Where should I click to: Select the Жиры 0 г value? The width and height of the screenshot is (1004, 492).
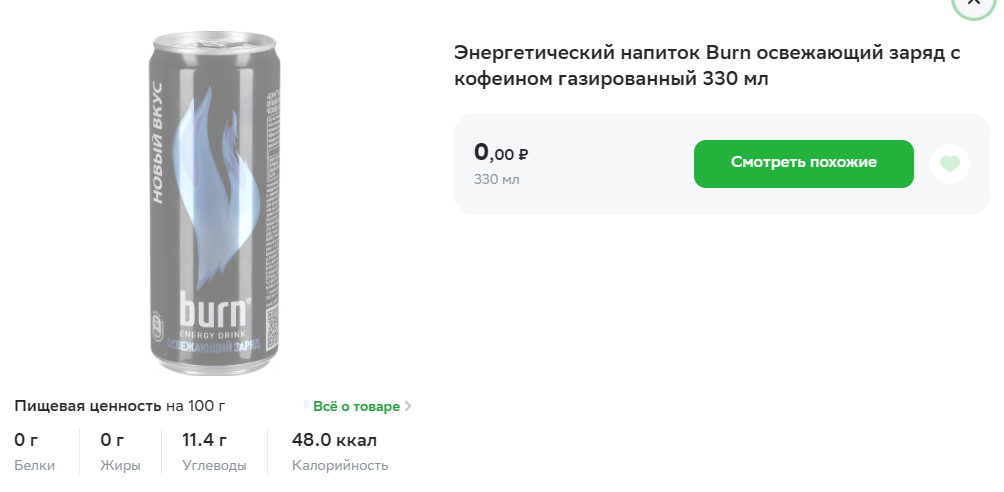pyautogui.click(x=112, y=441)
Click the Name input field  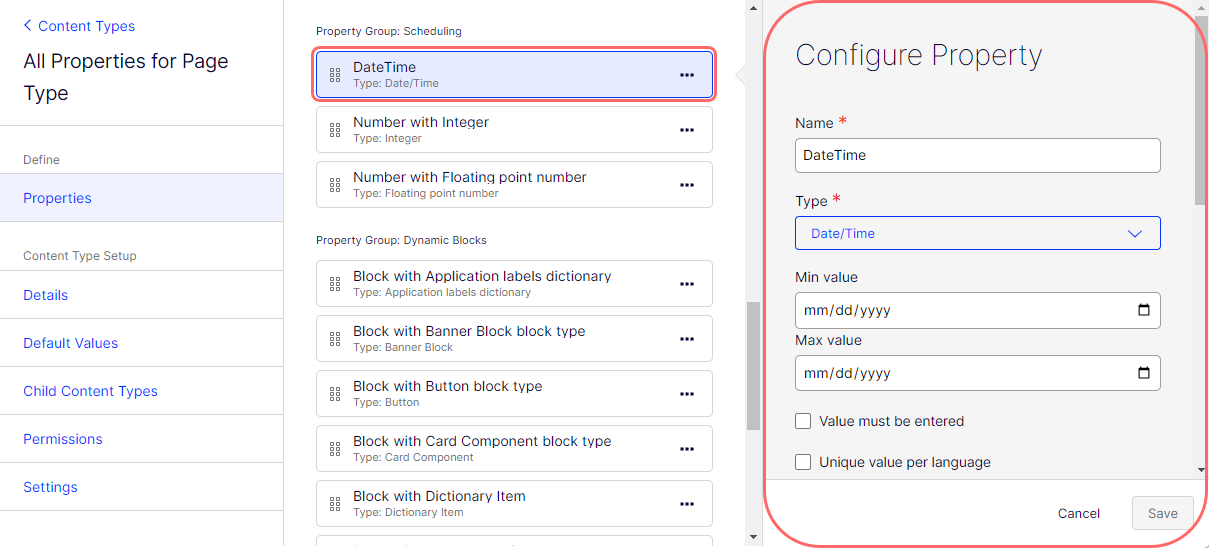(978, 155)
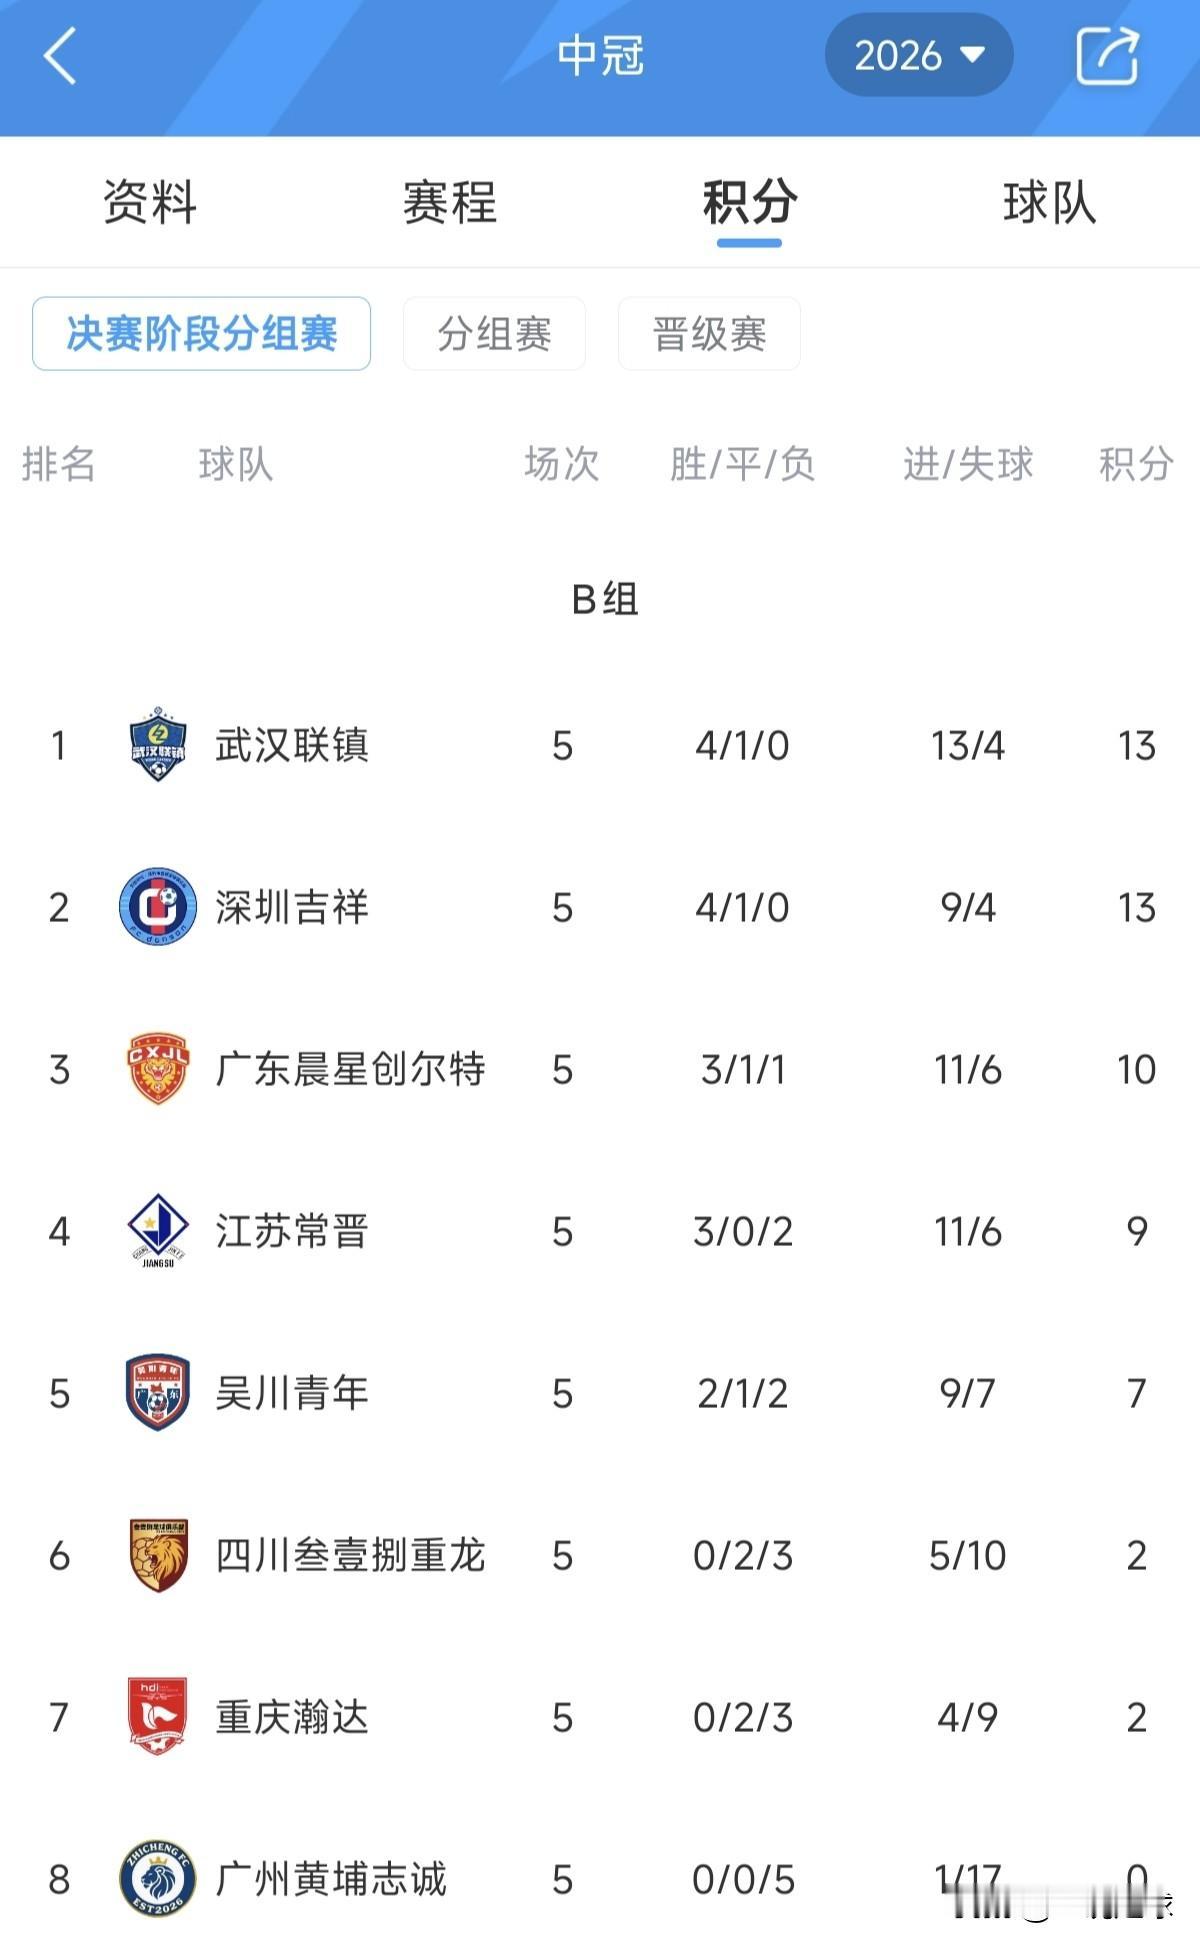Tap the 重庆瀚达 red shield logo
1200x1947 pixels.
pos(158,1717)

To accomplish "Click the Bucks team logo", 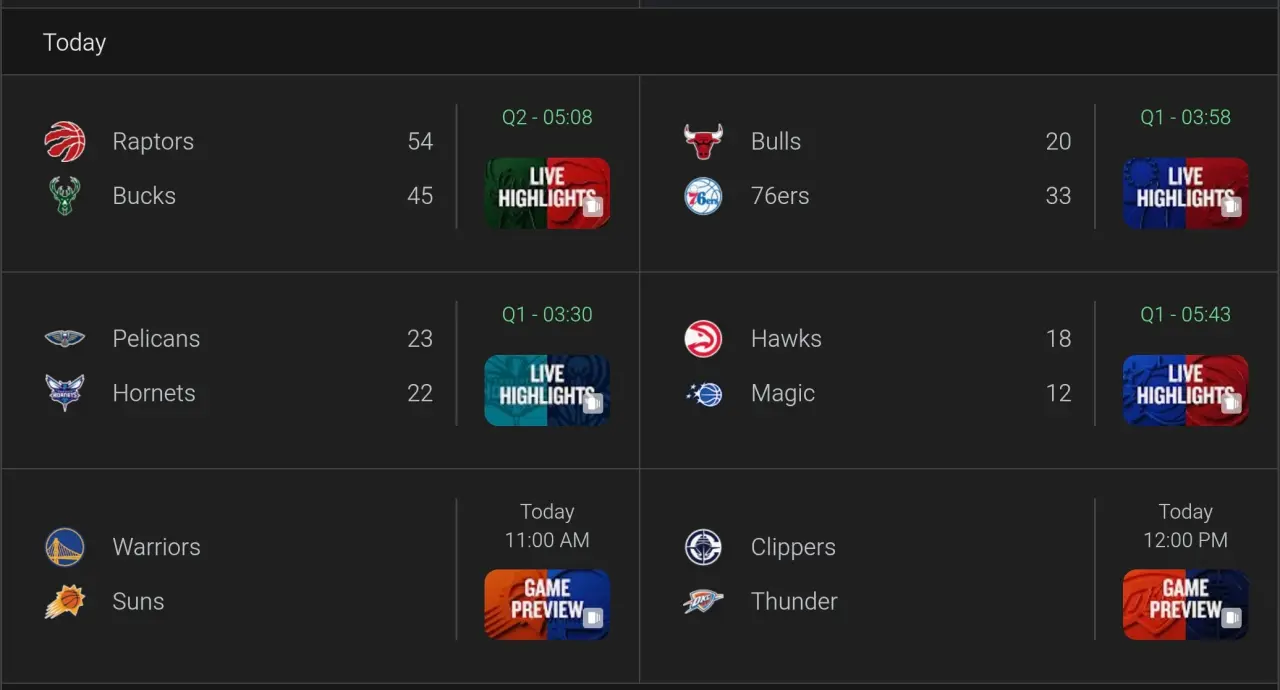I will point(65,196).
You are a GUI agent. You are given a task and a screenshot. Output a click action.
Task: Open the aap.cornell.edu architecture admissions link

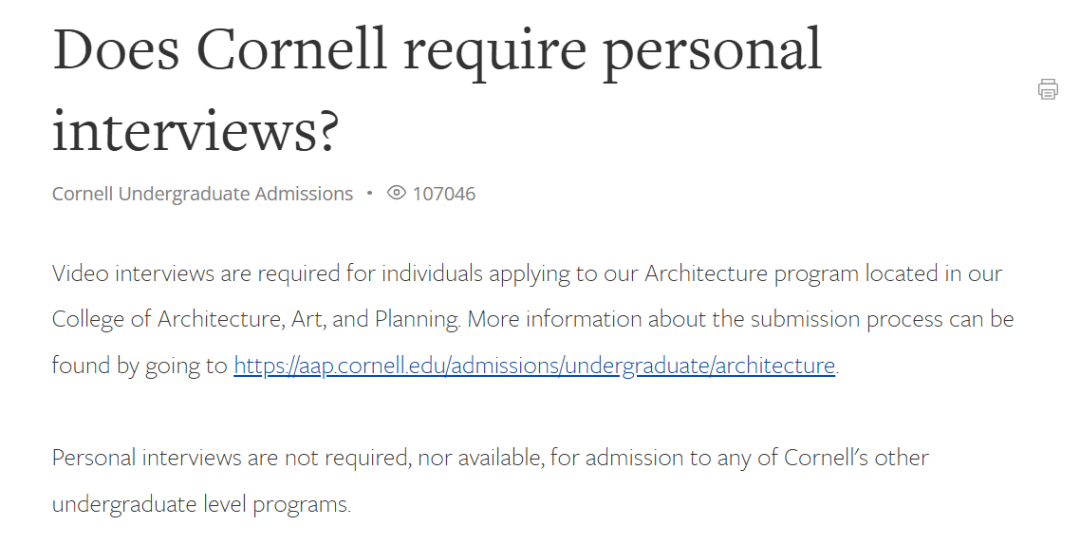(x=534, y=366)
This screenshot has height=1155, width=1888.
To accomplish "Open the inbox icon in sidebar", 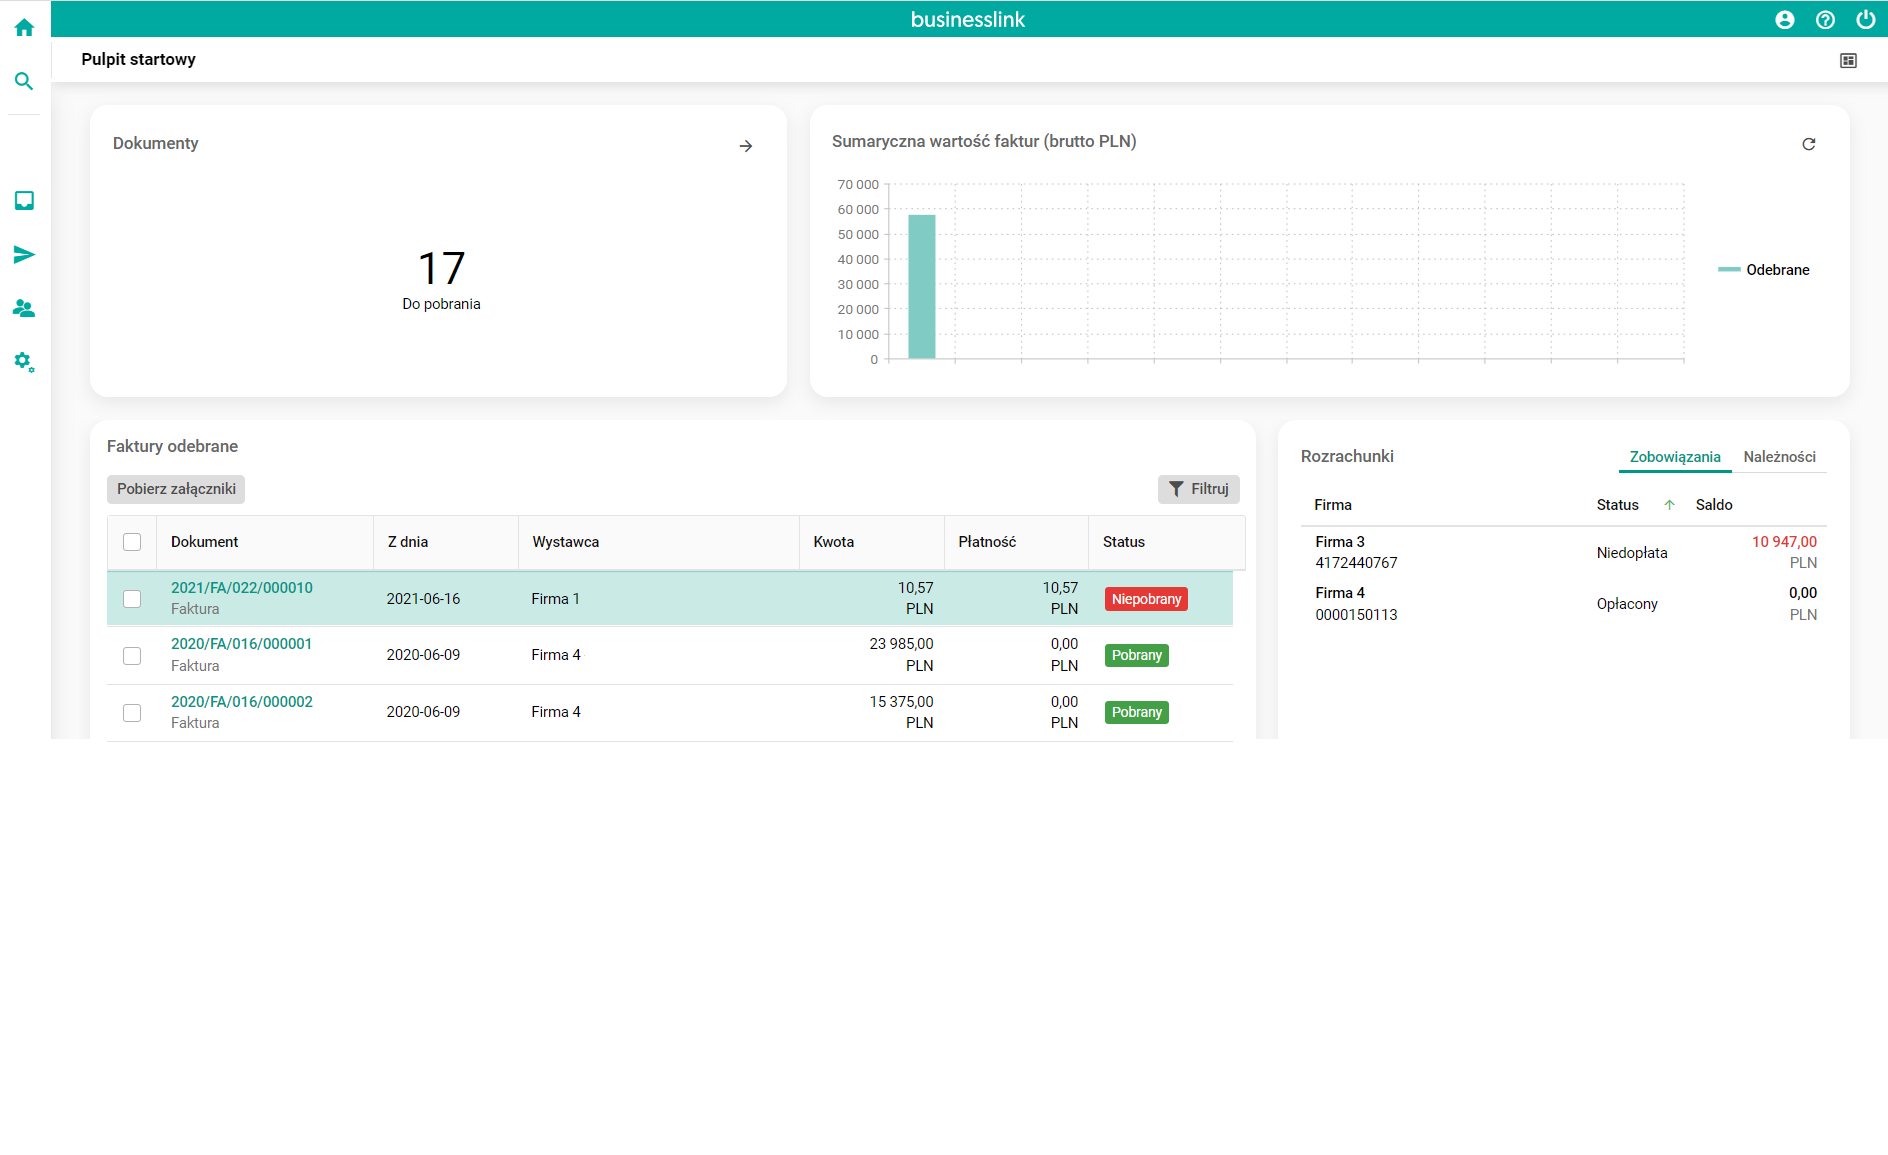I will click(24, 201).
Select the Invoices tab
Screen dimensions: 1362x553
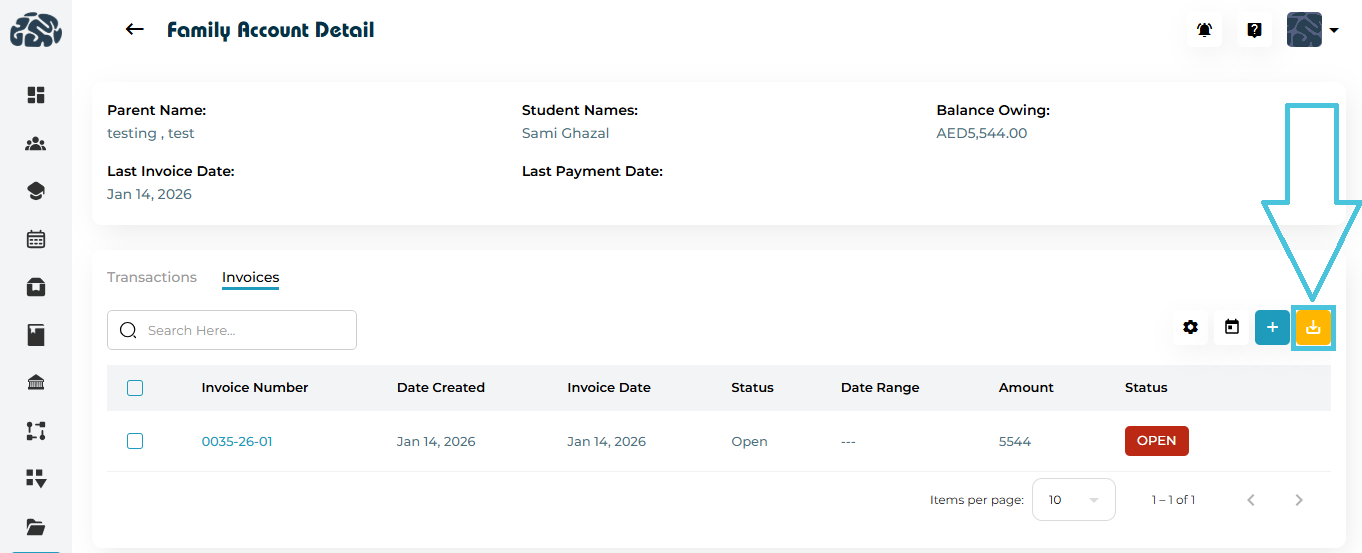pyautogui.click(x=250, y=277)
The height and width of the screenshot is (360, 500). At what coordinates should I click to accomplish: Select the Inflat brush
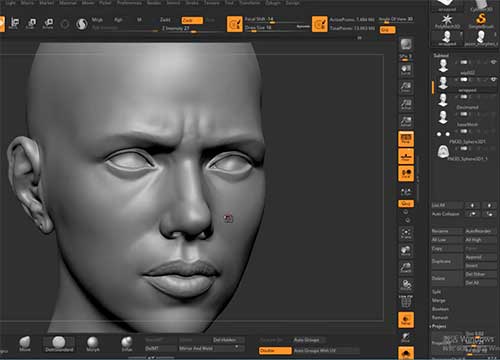point(127,344)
════════════════
* **Action item**
Transcribe exactly the lines running from the line with "Screen dimensions: 1362x553" to the last line of the entries. Pictures stay out of the copy.

* **Response for this exercise**
Screen dimensions: 1362x553
pyautogui.click(x=250, y=277)
The height and width of the screenshot is (360, 500). At what coordinates should I click to accomplish: Select the Inflat brush
point(127,344)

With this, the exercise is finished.